Identification of three cAMP‐dependent protein kinase (PKA) phosphorylation sites within the major intracellular domain of neuronal nicotinic receptor α4 subunits

This study determined whether all protein kinase A (PKA) and protein kinase C (PKC) phosphorylation sites on the α4 subunit of rat α4β2 neuronal nicotinic receptors could be localized to the M3/M4 cytoplasmic domain of the protein, and investigated specific amino acid substrates for the kinases through two‐dimensional phosphopeptide mapping and site‐directed mutagenesis. Experiments were conducted using α4β2 receptors expressed in Xenopus oocytes and a fusion protein corresponding to the M3/M4 cytoplasmic domain of α4 (α4 333−594 ). When oocytes expressing α4β2 receptors were incubated with [ 32 P]orthophosphate in order to label endogenous ATP stores, phosphorylation of α4 subunits was evident.
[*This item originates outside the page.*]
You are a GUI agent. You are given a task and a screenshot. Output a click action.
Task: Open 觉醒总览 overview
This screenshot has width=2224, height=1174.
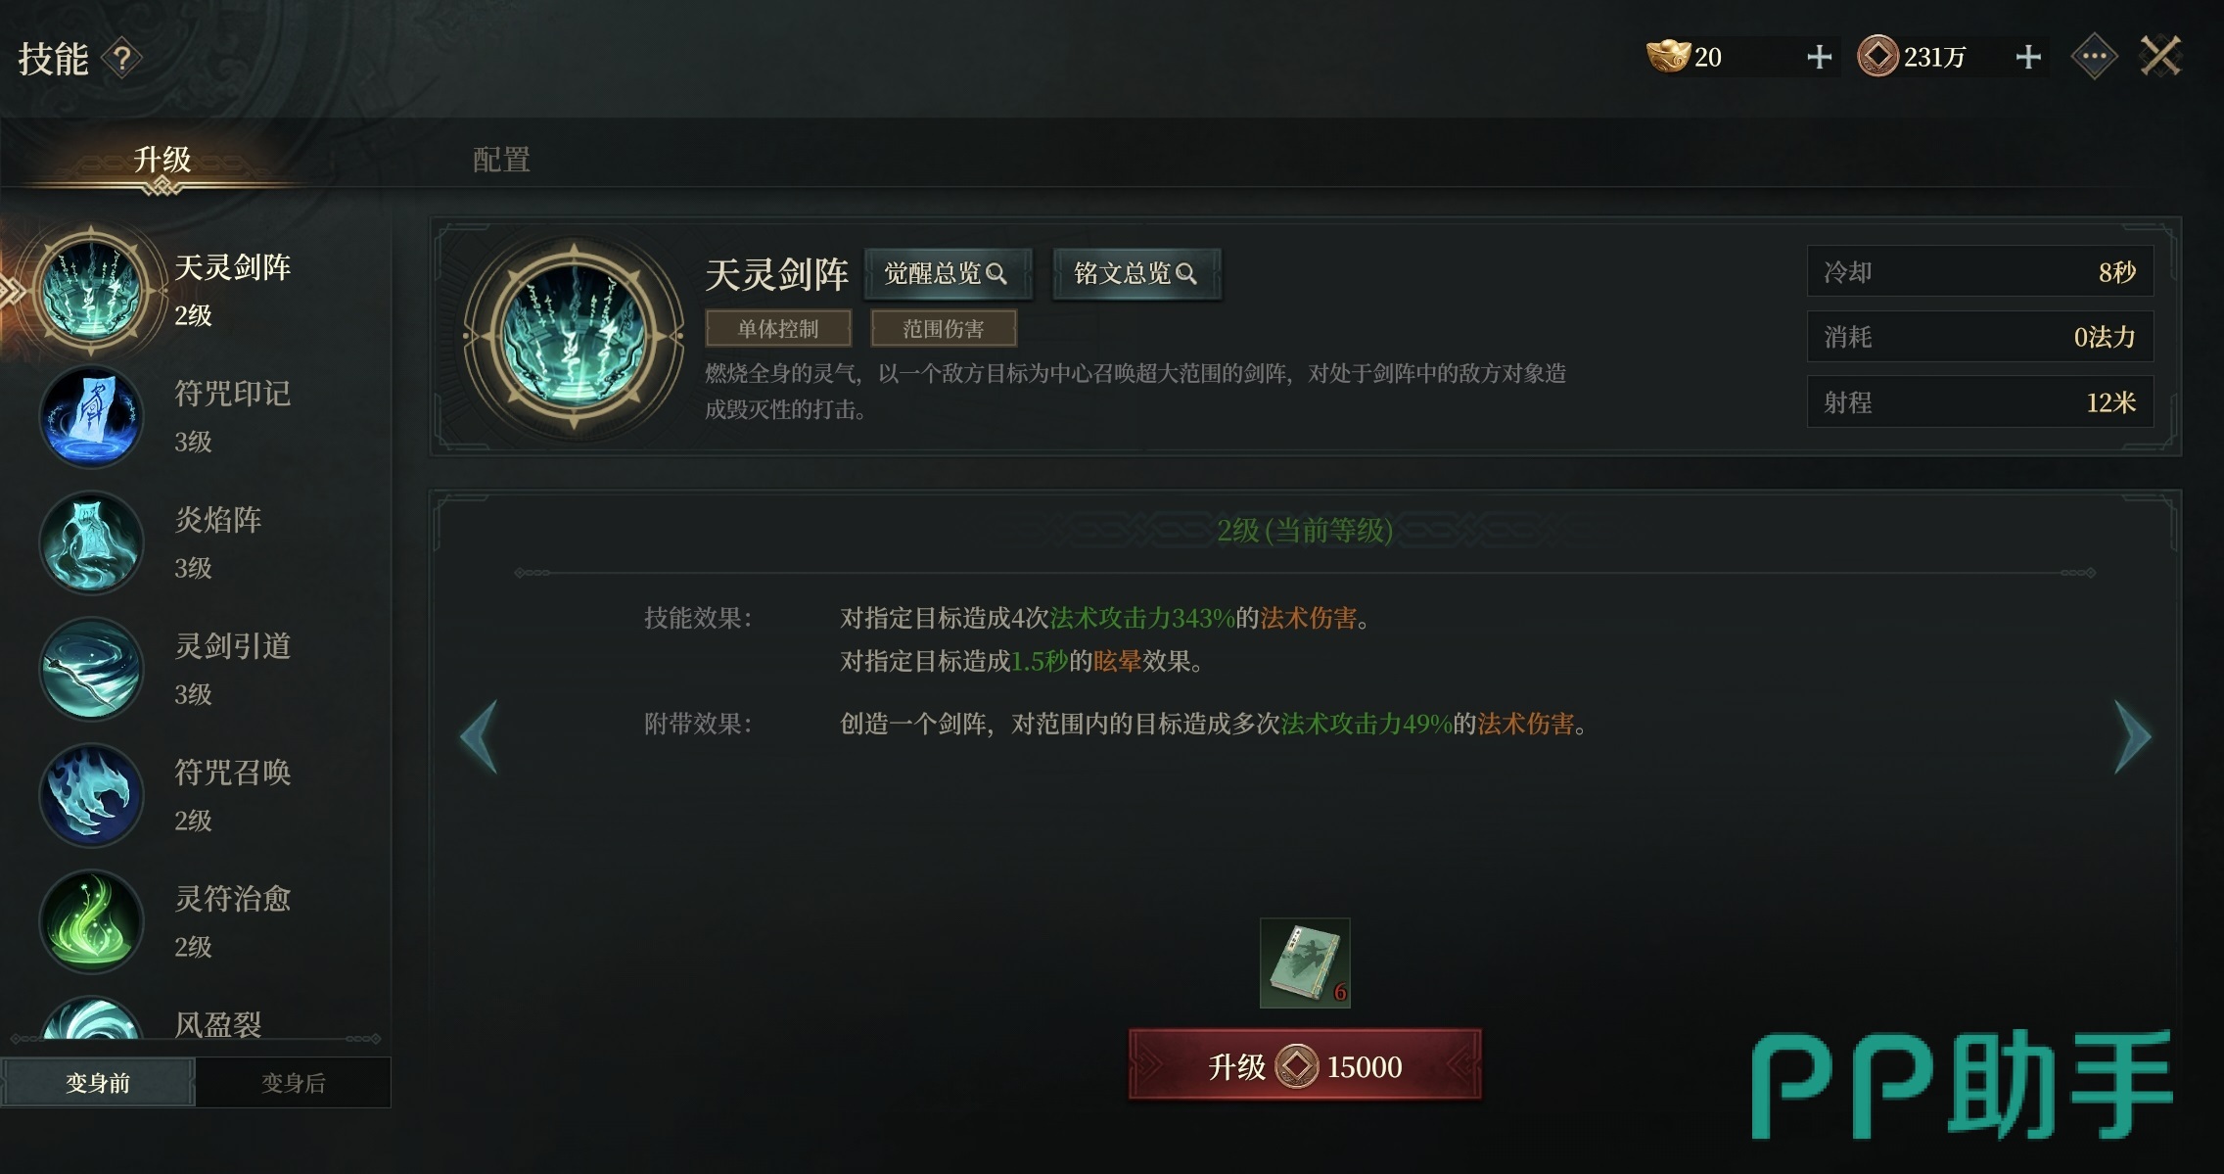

Incubation of either immunoprecipitated receptors or the fusion protein with [ 32 P]ATP and either PKA or PKC followed by trypsinization of the samples demonstrated that the kinases phosphorylated α4 subunits on multiple phosphopeptides, and that the phosphorylated full‐length α4 protein and fusion protein produced identical phosphopeptide maps. Site‐directed mutagenesis of Ser365, Ser472 and Ser491 to alanines in the fusion protein eliminated phosphopeptides phosphorylated by PKA, but not by PKC. Other mutations investigated, Ser470, Ser493, Ser517 and Ser590, did not alter the phosphopeptide maps. Results indicate that Ser365, Ser472 and Ser491 on neuronal nicotinic receptor α4 subunits are phosphorylated by PKA and are likely to represent post‐translational regulatory sites on the receptor.